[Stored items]
______________________________

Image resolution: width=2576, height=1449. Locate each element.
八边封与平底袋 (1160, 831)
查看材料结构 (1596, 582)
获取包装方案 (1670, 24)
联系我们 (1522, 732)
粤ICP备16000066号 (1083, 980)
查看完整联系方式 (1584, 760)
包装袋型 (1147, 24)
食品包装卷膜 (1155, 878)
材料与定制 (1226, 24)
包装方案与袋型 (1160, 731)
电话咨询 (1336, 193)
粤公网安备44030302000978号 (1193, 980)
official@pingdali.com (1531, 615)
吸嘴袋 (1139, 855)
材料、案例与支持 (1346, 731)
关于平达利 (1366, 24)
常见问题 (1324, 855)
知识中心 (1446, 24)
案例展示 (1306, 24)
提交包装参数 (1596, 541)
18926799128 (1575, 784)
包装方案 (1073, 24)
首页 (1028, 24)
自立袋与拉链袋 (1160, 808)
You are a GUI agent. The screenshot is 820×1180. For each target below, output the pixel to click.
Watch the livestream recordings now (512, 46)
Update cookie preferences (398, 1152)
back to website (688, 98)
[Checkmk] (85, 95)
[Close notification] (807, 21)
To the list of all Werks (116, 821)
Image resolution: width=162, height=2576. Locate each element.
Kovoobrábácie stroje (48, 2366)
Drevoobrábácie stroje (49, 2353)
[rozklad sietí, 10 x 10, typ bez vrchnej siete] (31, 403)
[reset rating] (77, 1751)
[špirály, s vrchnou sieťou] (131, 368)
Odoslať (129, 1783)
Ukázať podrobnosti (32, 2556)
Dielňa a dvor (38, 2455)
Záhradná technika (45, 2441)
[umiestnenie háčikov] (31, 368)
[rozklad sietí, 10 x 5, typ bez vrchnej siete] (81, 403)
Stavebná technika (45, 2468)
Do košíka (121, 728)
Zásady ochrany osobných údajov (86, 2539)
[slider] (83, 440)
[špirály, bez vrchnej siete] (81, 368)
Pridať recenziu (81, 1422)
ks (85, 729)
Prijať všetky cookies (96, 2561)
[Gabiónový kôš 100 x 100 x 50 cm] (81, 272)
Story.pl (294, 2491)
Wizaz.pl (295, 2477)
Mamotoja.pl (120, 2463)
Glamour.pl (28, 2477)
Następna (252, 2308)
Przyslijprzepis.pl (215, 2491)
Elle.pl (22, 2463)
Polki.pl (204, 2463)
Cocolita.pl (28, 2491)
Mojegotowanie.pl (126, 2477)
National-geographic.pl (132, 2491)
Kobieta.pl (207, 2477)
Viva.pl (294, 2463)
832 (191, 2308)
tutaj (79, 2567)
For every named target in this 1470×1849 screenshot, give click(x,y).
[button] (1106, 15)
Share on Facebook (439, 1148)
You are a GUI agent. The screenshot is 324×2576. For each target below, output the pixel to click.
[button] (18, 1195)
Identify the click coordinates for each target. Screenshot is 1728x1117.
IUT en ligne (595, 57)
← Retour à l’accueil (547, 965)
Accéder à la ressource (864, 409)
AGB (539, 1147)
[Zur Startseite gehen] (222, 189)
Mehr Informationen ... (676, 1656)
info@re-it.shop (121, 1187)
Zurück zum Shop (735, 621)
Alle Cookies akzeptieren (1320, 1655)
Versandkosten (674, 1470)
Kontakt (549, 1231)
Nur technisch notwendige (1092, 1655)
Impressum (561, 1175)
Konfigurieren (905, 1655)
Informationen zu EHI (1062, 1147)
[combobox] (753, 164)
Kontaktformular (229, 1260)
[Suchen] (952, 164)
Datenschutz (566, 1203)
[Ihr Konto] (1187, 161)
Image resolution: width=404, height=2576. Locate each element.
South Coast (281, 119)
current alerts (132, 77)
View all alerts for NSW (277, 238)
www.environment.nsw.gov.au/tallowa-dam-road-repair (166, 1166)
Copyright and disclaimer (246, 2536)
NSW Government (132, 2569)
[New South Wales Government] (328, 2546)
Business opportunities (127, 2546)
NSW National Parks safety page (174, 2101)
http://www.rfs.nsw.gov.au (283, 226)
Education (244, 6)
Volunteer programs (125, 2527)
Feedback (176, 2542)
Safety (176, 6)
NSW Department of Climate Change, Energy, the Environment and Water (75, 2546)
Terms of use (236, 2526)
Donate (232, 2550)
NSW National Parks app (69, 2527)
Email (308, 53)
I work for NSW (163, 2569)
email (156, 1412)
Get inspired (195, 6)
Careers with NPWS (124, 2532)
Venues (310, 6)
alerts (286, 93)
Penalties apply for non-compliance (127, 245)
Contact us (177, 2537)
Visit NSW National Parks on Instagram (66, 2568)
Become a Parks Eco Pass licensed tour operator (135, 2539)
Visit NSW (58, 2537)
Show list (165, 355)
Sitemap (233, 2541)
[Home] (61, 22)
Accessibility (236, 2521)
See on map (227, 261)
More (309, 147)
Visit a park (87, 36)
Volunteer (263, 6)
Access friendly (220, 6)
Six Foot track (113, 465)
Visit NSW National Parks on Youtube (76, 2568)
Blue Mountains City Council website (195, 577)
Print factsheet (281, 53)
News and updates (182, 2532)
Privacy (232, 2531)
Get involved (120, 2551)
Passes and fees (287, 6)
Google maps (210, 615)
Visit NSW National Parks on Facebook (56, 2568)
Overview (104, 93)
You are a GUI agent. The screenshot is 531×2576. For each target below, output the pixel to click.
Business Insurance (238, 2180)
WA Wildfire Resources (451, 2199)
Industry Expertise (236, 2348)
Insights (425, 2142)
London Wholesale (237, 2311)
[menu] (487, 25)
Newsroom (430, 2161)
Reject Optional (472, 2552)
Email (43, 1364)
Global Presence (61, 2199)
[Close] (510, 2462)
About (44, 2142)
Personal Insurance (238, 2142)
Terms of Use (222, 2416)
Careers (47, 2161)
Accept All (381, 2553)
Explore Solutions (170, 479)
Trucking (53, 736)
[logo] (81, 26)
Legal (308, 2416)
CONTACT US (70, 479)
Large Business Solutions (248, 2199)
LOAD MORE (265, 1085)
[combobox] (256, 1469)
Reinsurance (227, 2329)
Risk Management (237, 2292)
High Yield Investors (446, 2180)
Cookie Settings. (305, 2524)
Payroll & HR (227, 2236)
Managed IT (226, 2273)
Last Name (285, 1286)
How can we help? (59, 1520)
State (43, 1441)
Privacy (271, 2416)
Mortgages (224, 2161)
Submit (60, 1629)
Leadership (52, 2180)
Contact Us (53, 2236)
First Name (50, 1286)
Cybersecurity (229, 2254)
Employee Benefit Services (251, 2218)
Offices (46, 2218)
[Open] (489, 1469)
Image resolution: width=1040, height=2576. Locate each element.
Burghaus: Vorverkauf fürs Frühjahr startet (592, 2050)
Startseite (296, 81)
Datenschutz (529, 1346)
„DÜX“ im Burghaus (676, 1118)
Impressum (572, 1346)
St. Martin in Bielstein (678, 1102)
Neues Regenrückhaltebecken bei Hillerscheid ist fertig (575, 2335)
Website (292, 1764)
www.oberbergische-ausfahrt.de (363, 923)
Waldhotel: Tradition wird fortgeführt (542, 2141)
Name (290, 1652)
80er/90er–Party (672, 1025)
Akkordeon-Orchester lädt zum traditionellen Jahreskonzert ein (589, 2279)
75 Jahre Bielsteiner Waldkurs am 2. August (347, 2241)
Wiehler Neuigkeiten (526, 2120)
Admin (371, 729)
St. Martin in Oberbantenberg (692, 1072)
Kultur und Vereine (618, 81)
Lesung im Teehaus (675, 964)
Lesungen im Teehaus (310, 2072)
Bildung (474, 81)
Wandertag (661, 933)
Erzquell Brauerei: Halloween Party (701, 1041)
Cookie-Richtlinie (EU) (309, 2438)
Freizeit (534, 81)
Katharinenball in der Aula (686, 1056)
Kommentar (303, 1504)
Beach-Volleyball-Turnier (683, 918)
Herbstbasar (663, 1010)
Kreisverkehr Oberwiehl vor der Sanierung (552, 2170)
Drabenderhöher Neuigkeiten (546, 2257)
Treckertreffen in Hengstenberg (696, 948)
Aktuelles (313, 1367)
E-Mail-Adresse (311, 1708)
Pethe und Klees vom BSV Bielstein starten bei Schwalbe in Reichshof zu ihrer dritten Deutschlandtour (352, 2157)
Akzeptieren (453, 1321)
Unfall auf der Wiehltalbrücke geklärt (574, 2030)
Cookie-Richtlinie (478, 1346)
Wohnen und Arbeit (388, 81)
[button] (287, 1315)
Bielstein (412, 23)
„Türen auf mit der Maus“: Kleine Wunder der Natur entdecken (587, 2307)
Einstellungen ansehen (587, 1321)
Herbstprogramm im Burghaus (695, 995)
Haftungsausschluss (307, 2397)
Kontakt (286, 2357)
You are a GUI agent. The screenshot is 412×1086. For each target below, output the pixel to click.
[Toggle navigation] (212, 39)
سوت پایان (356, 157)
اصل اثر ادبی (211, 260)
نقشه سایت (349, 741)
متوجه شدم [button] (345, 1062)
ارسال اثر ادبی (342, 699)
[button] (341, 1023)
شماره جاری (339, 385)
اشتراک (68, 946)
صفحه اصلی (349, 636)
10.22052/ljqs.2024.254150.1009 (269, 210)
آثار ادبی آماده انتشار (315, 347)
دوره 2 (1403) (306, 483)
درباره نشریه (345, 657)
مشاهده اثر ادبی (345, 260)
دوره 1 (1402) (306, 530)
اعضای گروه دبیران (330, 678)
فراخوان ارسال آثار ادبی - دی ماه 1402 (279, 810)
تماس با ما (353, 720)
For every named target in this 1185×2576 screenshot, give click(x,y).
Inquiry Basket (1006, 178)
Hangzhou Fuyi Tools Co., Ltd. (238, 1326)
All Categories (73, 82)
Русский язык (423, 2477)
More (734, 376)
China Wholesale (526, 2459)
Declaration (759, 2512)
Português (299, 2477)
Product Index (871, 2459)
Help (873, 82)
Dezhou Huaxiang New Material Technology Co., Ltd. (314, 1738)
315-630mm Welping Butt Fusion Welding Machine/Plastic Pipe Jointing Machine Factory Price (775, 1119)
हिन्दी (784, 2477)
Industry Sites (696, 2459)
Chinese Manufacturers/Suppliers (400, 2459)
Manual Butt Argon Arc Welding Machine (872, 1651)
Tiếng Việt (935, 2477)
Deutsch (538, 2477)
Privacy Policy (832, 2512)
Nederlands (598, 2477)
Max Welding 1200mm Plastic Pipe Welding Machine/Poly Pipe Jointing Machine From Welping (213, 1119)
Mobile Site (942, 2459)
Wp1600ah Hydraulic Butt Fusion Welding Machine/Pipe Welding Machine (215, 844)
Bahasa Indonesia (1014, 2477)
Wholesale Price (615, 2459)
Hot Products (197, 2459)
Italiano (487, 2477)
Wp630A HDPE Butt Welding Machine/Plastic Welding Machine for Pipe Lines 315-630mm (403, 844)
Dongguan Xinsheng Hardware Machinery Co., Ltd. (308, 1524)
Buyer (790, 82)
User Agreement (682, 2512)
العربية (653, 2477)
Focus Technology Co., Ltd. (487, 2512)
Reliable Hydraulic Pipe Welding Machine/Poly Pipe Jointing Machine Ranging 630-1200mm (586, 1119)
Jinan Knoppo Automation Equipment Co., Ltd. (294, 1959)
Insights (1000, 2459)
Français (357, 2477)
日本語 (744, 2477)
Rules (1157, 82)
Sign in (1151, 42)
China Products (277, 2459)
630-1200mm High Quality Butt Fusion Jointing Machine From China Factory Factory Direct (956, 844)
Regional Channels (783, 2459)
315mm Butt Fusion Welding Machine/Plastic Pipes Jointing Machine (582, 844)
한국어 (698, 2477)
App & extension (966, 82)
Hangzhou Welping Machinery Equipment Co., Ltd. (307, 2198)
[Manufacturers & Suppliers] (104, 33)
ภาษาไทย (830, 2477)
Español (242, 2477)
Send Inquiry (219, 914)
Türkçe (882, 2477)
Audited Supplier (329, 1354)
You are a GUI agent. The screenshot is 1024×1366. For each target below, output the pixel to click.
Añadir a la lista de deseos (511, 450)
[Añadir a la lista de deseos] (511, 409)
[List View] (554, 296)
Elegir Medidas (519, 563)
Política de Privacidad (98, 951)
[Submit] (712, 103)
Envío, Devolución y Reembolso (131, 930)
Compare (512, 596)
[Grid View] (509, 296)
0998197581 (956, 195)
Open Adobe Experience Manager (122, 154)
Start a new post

______________________________

AIM OF THE EXERCISE: Copy, please, exactly the lines that start at the first line of the data and end at the line containing "Do košíka (121, 728)", both kept and no others.

THE ANSWER:
Image resolution: width=2576, height=1449. Locate each element.
八边封与平底袋 (1160, 831)
查看材料结构 (1596, 582)
获取包装方案 (1670, 24)
联系我们 (1522, 732)
粤ICP备16000066号 (1083, 980)
查看完整联系方式 (1584, 760)
包装袋型 (1147, 24)
食品包装卷膜 (1155, 878)
材料与定制 (1226, 24)
包装方案与袋型 (1160, 731)
电话咨询 (1336, 193)
粤公网安备44030302000978号 (1193, 980)
official@pingdali.com (1531, 615)
吸嘴袋 (1139, 855)
材料、案例与支持 (1346, 731)
关于平达利 (1366, 24)
常见问题 (1324, 855)
知识中心 (1446, 24)
案例展示 (1306, 24)
提交包装参数 (1596, 541)
18926799128 (1575, 784)
包装方案 (1073, 24)
首页 (1028, 24)
自立袋与拉链袋 (1160, 808)
You are a GUI agent. The screenshot is 820×1180. For each target below, output the pixel to click.
Watch the livestream recordings now (512, 46)
Update cookie preferences (398, 1152)
back to website (688, 98)
[Checkmk] (85, 95)
[Close notification] (807, 21)
To the list of all Werks (116, 821)
Image resolution: width=162, height=2576. Locate each element.
Kovoobrábácie stroje (48, 2366)
Drevoobrábácie stroje (49, 2353)
[rozklad sietí, 10 x 10, typ bez vrchnej siete] (31, 403)
[reset rating] (77, 1751)
[špirály, s vrchnou sieťou] (131, 368)
Odoslať (129, 1783)
Ukázať podrobnosti (32, 2556)
Dielňa a dvor (38, 2455)
Záhradná technika (45, 2441)
[umiestnenie háčikov] (31, 368)
[rozklad sietí, 10 x 5, typ bez vrchnej siete] (81, 403)
Stavebná technika (45, 2468)
Do košíka (121, 728)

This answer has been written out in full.